The Wild Goose Lake (Diao Yinan, 2019)
Added 2019-11-04 16:28:24 +0000 UTC
"Overcorrection," my driver's ed teacher called it. Cannes, having made the mistake of keeping Bi Gan's dreamy but meticulous Long Day's Journey into Night out of competition in 2018, decided to give the bump-up to this superficially similar Chinese offering which, taken on its own merits, is an Un Certain Regard-level offering, if that. I should confess, this is my first go-round with Diao. I haven't even had the chance to catch up with his previous film, Black Coal, Thin Ice, which won the Golden Bear back in 2014. That's a significant oversight on my part. But based on The Wild Goose Lake, I'm not in a terrible hurry.
My dominant thought through much of Diao's film was that it's a lot harder to make a Wong Kar-wai film than people seem to think. Although there are certainly moments of cribbed Hou-isms (particularly the urban motorcycling of Goodbye South, Goodbye), The Wild Goose Lake is primarily an attempt to take a husk of a story and gussy it up with saturated light. Most of the film is suffused with a piercing, sickly green, but there is also an obsession with reflective neon and the blare of city lights broadcasting their primary hues across the night sky. Combined with some clumsily orchestrated extended flashbacks, this practically cries out of comparison to Chungking Express and Days of Being Wild.

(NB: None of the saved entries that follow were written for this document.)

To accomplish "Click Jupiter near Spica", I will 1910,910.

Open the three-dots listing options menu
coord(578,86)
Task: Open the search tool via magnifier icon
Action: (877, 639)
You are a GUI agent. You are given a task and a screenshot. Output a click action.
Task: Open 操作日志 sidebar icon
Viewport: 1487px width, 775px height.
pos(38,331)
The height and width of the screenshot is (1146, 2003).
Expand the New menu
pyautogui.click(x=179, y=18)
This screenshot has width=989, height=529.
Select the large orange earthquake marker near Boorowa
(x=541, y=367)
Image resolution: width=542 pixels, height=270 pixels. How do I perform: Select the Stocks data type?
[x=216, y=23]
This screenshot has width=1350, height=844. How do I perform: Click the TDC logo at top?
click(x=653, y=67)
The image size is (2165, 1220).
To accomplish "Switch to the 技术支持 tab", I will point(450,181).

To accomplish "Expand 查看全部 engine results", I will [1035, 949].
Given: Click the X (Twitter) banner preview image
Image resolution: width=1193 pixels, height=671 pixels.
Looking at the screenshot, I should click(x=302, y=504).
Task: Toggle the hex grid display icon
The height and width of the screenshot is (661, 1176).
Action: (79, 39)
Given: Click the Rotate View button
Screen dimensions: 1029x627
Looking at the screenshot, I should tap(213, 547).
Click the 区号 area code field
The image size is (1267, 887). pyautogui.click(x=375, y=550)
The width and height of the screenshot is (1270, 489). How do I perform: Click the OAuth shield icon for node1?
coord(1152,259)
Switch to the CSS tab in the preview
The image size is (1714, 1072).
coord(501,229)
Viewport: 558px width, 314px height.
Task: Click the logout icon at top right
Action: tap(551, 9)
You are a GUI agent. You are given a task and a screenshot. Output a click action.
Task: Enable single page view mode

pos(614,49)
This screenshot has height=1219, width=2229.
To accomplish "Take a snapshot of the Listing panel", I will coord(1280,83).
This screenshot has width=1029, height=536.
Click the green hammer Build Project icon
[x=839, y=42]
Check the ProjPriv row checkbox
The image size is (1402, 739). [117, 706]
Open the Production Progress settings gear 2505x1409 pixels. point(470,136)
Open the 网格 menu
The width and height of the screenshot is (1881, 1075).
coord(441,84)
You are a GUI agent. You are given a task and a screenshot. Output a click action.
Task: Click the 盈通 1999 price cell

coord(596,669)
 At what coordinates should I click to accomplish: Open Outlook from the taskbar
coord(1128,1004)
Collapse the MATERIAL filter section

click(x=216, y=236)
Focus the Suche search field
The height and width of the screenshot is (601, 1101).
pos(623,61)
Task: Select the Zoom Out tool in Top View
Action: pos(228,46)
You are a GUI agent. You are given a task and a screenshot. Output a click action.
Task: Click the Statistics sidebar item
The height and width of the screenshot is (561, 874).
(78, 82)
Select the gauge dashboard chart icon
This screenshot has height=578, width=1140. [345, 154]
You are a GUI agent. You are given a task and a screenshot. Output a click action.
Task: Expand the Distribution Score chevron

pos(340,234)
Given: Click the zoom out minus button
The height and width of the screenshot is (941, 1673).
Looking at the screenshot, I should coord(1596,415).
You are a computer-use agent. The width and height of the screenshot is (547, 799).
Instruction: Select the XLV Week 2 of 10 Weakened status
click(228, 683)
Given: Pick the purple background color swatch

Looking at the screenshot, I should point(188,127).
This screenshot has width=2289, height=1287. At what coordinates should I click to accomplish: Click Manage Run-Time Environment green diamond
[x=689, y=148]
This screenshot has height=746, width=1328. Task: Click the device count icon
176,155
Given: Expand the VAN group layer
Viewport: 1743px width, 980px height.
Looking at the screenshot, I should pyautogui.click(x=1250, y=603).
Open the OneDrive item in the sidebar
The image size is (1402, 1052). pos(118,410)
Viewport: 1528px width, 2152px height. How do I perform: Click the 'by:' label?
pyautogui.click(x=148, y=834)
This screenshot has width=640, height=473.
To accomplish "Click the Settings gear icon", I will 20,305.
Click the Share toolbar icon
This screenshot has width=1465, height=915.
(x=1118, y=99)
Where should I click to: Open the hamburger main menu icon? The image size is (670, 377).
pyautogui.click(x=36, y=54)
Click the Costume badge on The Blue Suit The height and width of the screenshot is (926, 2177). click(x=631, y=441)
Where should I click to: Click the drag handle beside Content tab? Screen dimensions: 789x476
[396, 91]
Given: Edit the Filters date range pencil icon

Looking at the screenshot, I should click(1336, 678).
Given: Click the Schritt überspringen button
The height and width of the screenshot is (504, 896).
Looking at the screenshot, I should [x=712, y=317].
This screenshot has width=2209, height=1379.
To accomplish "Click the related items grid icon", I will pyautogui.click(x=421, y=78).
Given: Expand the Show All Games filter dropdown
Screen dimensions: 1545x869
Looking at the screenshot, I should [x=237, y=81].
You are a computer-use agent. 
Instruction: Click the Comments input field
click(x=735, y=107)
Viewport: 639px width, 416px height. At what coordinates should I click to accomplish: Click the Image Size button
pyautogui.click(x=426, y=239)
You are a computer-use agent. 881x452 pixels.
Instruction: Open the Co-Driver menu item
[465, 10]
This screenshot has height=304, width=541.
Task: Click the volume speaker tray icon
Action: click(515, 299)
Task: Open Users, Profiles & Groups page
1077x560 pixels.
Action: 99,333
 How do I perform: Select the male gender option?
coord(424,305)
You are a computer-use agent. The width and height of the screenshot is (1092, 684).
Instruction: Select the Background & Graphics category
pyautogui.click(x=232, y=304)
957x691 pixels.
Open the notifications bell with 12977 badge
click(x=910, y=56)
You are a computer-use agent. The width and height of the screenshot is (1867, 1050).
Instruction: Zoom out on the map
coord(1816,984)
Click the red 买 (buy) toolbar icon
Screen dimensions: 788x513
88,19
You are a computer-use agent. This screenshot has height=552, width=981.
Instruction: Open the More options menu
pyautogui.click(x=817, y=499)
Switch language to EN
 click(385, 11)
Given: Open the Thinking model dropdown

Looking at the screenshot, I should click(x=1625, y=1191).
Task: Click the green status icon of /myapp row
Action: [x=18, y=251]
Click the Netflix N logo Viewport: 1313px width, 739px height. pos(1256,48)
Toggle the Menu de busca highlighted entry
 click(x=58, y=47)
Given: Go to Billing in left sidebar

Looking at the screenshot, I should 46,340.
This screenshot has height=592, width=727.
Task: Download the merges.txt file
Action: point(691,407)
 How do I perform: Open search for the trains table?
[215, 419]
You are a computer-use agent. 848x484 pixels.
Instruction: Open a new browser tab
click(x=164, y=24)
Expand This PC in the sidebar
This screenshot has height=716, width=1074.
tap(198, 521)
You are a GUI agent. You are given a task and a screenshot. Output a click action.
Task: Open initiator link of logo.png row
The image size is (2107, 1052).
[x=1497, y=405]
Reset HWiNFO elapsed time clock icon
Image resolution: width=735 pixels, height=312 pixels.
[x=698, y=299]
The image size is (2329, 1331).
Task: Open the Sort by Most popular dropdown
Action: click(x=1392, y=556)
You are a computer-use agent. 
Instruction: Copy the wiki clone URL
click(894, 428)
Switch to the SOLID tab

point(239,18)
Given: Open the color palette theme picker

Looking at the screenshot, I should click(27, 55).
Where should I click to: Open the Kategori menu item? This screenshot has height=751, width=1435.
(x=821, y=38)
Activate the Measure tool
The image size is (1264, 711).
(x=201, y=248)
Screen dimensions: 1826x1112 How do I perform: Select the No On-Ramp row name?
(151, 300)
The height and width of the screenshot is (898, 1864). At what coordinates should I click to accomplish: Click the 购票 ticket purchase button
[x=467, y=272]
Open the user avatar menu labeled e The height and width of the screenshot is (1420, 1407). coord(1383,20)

None of these surface affectations can disguise a fundamental emptiness at Wild Goose's core. The story of Zhao Zenong (Hu Ge), a motorcycle thief who accidentally kills a cop and becomes the subject of a citywide manhunt, the film is essentially a waiting game punctuated with flashes of violence, both in memory and in the present. He is accompanied by a "bathing beauty" (read: seaside sex worker) named Aiai (Kwei Lun-mei) who is there to provide background information about Zenong's estranged wife Shujun (Regina Wan), and to be a generic gangster moll / possible femme fatale.
But neither of these characters are ever provided with enough emotional heft to upstage the pure tactile surface of Diao's cinema, his self-satisfied camera moves or compositions. One gets the sense that people are there to fill out prescribed genre functions in a throwback to the 80s / 90s cinéma du look, the junk food days of Luc Besson and Jean-Jacques Beineix. Although actually, The Wild Goose Lake reminds me of nothing so much as those early Lou Ye films -- Suzhou River, Purple Butterfly, Summer Palace -- that promised so much but never really delivered. But he's still at it, proving that Diao isn't wrong to think you can go far on miles of style.